● Task to carry out:
Return all of the entries exactly as written.

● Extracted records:

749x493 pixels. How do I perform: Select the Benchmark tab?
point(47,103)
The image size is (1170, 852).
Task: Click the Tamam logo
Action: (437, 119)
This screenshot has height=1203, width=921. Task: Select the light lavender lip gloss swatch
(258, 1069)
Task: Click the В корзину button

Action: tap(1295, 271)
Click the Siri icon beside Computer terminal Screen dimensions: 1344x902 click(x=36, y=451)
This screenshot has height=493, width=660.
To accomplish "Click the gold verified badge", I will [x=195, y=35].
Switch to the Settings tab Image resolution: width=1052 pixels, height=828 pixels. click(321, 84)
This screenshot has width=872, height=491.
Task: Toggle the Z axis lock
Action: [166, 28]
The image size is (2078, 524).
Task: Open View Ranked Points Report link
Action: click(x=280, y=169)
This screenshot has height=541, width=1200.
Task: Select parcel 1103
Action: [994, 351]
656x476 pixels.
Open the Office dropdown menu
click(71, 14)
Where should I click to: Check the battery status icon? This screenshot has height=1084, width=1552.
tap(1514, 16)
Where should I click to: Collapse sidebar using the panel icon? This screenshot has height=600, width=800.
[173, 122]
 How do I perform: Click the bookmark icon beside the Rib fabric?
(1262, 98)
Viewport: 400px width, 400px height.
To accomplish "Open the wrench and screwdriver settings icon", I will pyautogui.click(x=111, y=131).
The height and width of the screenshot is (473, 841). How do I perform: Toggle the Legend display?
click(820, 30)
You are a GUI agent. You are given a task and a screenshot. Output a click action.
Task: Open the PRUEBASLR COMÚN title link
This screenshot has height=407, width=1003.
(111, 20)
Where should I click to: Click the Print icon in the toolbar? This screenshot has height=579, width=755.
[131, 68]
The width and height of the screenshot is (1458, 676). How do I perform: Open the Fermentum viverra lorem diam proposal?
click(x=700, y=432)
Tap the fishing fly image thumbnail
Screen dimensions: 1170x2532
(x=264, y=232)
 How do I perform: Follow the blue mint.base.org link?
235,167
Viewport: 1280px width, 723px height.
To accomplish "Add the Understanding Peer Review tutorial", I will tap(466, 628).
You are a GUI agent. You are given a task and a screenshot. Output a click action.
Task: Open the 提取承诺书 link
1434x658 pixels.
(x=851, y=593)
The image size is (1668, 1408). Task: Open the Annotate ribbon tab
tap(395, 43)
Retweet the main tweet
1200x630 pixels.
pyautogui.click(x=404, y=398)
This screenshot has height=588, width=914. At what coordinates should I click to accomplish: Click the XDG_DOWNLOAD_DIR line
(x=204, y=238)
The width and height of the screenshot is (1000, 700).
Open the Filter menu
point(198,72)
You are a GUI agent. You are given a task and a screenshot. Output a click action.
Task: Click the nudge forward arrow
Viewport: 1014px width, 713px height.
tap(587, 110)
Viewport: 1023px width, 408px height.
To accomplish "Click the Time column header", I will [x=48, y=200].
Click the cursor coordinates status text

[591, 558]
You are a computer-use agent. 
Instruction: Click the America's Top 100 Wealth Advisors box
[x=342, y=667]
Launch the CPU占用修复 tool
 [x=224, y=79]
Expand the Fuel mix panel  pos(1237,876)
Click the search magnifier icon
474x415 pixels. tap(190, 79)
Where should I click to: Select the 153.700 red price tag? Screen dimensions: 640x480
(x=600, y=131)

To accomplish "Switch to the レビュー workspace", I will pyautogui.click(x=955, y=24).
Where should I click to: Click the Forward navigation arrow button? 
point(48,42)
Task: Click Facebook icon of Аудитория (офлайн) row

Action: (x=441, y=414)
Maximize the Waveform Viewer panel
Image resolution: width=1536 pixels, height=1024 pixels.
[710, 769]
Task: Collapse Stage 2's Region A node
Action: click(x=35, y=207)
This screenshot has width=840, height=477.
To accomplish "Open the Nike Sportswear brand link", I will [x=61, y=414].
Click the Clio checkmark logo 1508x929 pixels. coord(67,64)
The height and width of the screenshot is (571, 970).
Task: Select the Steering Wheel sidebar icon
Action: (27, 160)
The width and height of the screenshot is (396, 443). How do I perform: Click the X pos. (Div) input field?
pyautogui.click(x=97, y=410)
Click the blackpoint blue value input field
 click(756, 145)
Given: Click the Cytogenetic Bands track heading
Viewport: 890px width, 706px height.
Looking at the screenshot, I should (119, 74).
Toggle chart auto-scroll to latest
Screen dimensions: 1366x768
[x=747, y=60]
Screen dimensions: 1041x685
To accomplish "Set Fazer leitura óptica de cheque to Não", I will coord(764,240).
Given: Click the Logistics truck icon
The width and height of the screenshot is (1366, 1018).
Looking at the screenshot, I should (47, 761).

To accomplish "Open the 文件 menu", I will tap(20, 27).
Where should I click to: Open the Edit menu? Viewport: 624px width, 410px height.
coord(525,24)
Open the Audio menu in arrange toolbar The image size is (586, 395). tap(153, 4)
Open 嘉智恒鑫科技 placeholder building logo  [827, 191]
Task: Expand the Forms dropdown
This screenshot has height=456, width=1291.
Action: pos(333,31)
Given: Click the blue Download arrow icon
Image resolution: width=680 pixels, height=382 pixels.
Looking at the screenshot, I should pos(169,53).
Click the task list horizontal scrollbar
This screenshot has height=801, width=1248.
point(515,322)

● Answer to this task:
749x493 pixels. How do I perform: Select the Benchmark tab?
point(47,103)
The image size is (1170, 852).
Task: Click the Tamam logo
Action: (437, 119)
This screenshot has height=1203, width=921. Task: Select the light lavender lip gloss swatch
(258, 1069)
Task: Click the В корзину button

Action: tap(1295, 271)
Click the Siri icon beside Computer terminal Screen dimensions: 1344x902 click(x=36, y=451)
This screenshot has height=493, width=660.
To accomplish "Click the gold verified badge", I will [x=195, y=35].
Switch to the Settings tab Image resolution: width=1052 pixels, height=828 pixels. click(321, 84)
This screenshot has width=872, height=491.
Task: Toggle the Z axis lock
Action: [166, 28]
The image size is (2078, 524).
Task: Open View Ranked Points Report link
Action: click(x=280, y=169)
This screenshot has height=541, width=1200.
Task: Select parcel 1103
Action: [994, 351]
656x476 pixels.
Open the Office dropdown menu
click(71, 14)
Where should I click to: Check the battery status icon? This screenshot has height=1084, width=1552.
tap(1514, 16)
Where should I click to: Collapse sidebar using the panel icon? This screenshot has height=600, width=800.
[173, 122]
 How do I perform: Click the bookmark icon beside the Rib fabric?
(1262, 98)
Viewport: 400px width, 400px height.
To accomplish "Open the wrench and screwdriver settings icon", I will pyautogui.click(x=111, y=131).
The height and width of the screenshot is (473, 841). How do I perform: Toggle the Legend display?
click(820, 30)
You are a GUI agent. You are given a task and a screenshot. Output a click action.
Task: Open the PRUEBASLR COMÚN title link
This screenshot has height=407, width=1003.
(111, 20)
Where should I click to: Click the Print icon in the toolbar? This screenshot has height=579, width=755.
[131, 68]
The width and height of the screenshot is (1458, 676). How do I perform: Open the Fermentum viverra lorem diam proposal?
click(x=700, y=432)
Tap the fishing fly image thumbnail
Screen dimensions: 1170x2532
(x=264, y=232)
 How do I perform: Follow the blue mint.base.org link?
235,167
Viewport: 1280px width, 723px height.
To accomplish "Add the Understanding Peer Review tutorial", I will tap(466, 628).
You are a GUI agent. You are given a task and a screenshot. Output a click action.
Task: Open the 提取承诺书 link
1434x658 pixels.
(x=851, y=593)
The image size is (1668, 1408). Task: Open the Annotate ribbon tab
tap(395, 43)
Retweet the main tweet
1200x630 pixels.
pyautogui.click(x=404, y=398)
This screenshot has height=588, width=914. At what coordinates should I click to accomplish: Click the XDG_DOWNLOAD_DIR line
(x=204, y=238)
The width and height of the screenshot is (1000, 700).
Open the Filter menu
point(198,72)
You are a GUI agent. You are given a task and a screenshot. Output a click action.
Task: Click the nudge forward arrow
Viewport: 1014px width, 713px height.
tap(587, 110)
Viewport: 1023px width, 408px height.
To accomplish "Click the Time column header", I will [x=48, y=200].
Click the cursor coordinates status text

[591, 558]
You are a computer-use agent. 
Instruction: Click the America's Top 100 Wealth Advisors box
[x=342, y=667]
Launch the CPU占用修复 tool
 [x=224, y=79]
Expand the Fuel mix panel  pos(1237,876)
Click the search magnifier icon
474x415 pixels. tap(190, 79)
Where should I click to: Select the 153.700 red price tag? Screen dimensions: 640x480
(x=600, y=131)

To accomplish "Switch to the レビュー workspace", I will pyautogui.click(x=955, y=24).
Where should I click to: Click the Forward navigation arrow button? 
point(48,42)
Task: Click Facebook icon of Аудитория (офлайн) row

Action: (x=441, y=414)
Maximize the Waveform Viewer panel
Image resolution: width=1536 pixels, height=1024 pixels.
[710, 769]
Task: Collapse Stage 2's Region A node
Action: click(x=35, y=207)
This screenshot has width=840, height=477.
To accomplish "Open the Nike Sportswear brand link", I will [x=61, y=414].
Click the Clio checkmark logo 1508x929 pixels. coord(67,64)
The height and width of the screenshot is (571, 970).
Task: Select the Steering Wheel sidebar icon
Action: (27, 160)
The width and height of the screenshot is (396, 443). How do I perform: Click the X pos. (Div) input field?
pyautogui.click(x=97, y=410)
Click the blackpoint blue value input field
 click(756, 145)
Given: Click the Cytogenetic Bands track heading
Viewport: 890px width, 706px height.
Looking at the screenshot, I should (119, 74).
Toggle chart auto-scroll to latest
Screen dimensions: 1366x768
[x=747, y=60]
Screen dimensions: 1041x685
To accomplish "Set Fazer leitura óptica de cheque to Não", I will coord(764,240).
Given: Click the Logistics truck icon
The width and height of the screenshot is (1366, 1018).
Looking at the screenshot, I should (47, 761).

To accomplish "Open the 文件 menu", I will tap(20, 27).
Where should I click to: Open the Edit menu? Viewport: 624px width, 410px height.
coord(525,24)
Open the Audio menu in arrange toolbar The image size is (586, 395). tap(153, 4)
Open 嘉智恒鑫科技 placeholder building logo  [827, 191]
Task: Expand the Forms dropdown
This screenshot has height=456, width=1291.
Action: pos(333,31)
Given: Click the blue Download arrow icon
Image resolution: width=680 pixels, height=382 pixels.
Looking at the screenshot, I should pos(169,53).
Click the task list horizontal scrollbar
This screenshot has height=801, width=1248.
point(515,322)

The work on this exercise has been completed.